(Stored items from a collection)

○ ○ ○

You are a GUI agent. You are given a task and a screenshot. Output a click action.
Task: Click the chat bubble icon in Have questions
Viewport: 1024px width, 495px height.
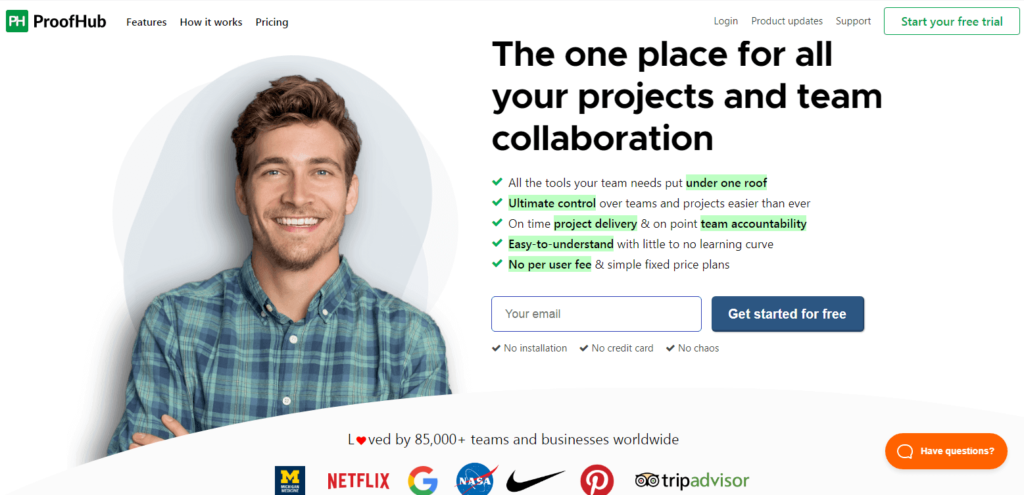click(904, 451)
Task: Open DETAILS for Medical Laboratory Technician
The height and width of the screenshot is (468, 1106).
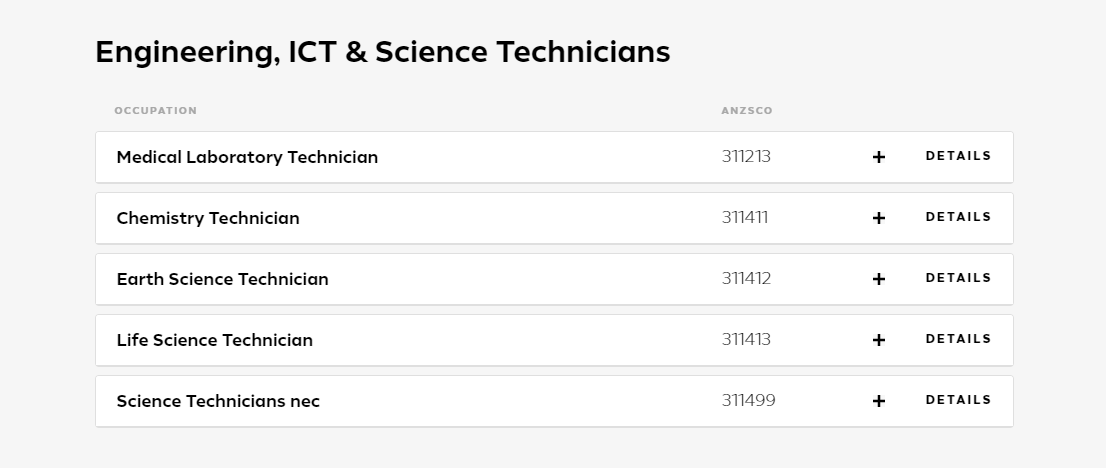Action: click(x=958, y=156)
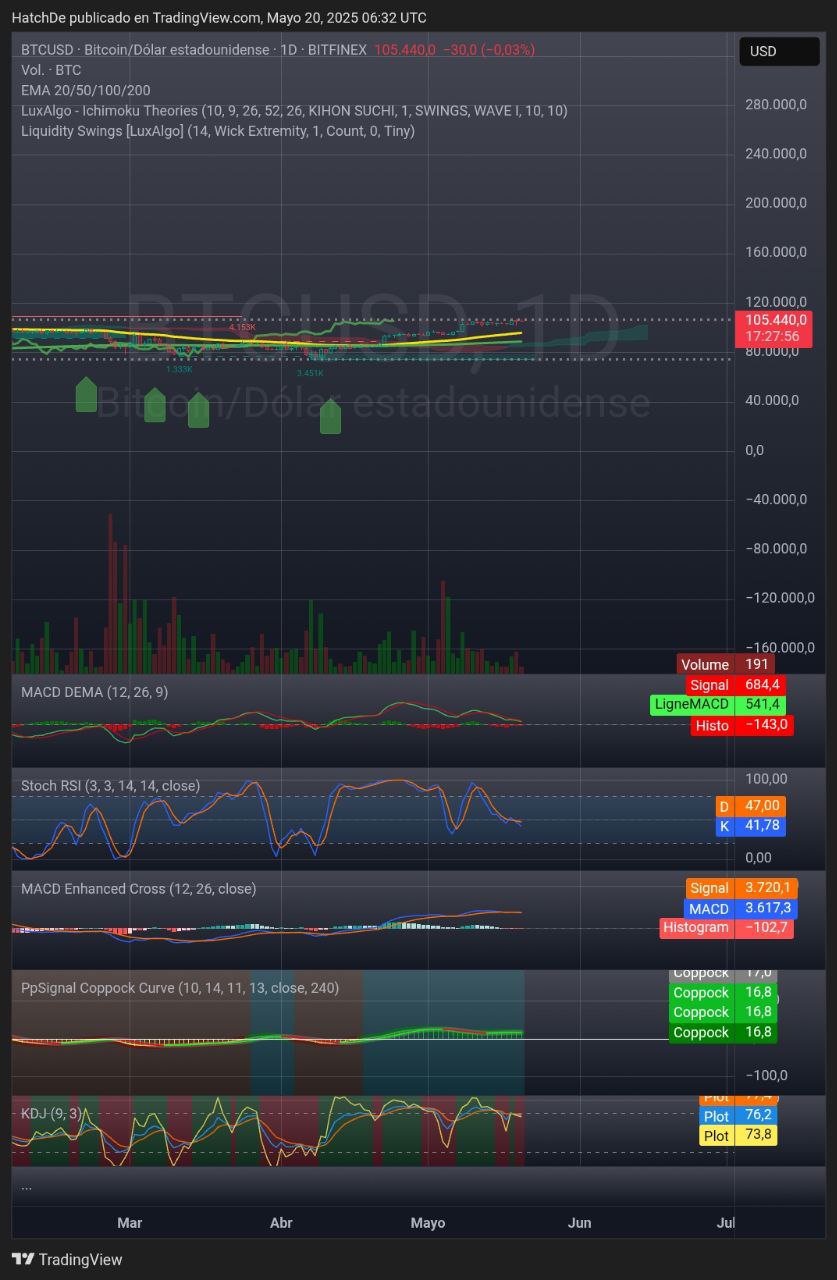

○ ○ ○

# What you have to do:
Pull out the text lines from every item above and repeat them word for word. Leave the pictures out of your answer.

# The response:
You are a GUI agent. You are given a task and a screenshot. Output a click action.
Task: Click the chat bubble icon in Have questions
Viewport: 1024px width, 495px height.
click(904, 451)
Task: Open DETAILS for Medical Laboratory Technician
The height and width of the screenshot is (468, 1106).
Action: click(x=958, y=156)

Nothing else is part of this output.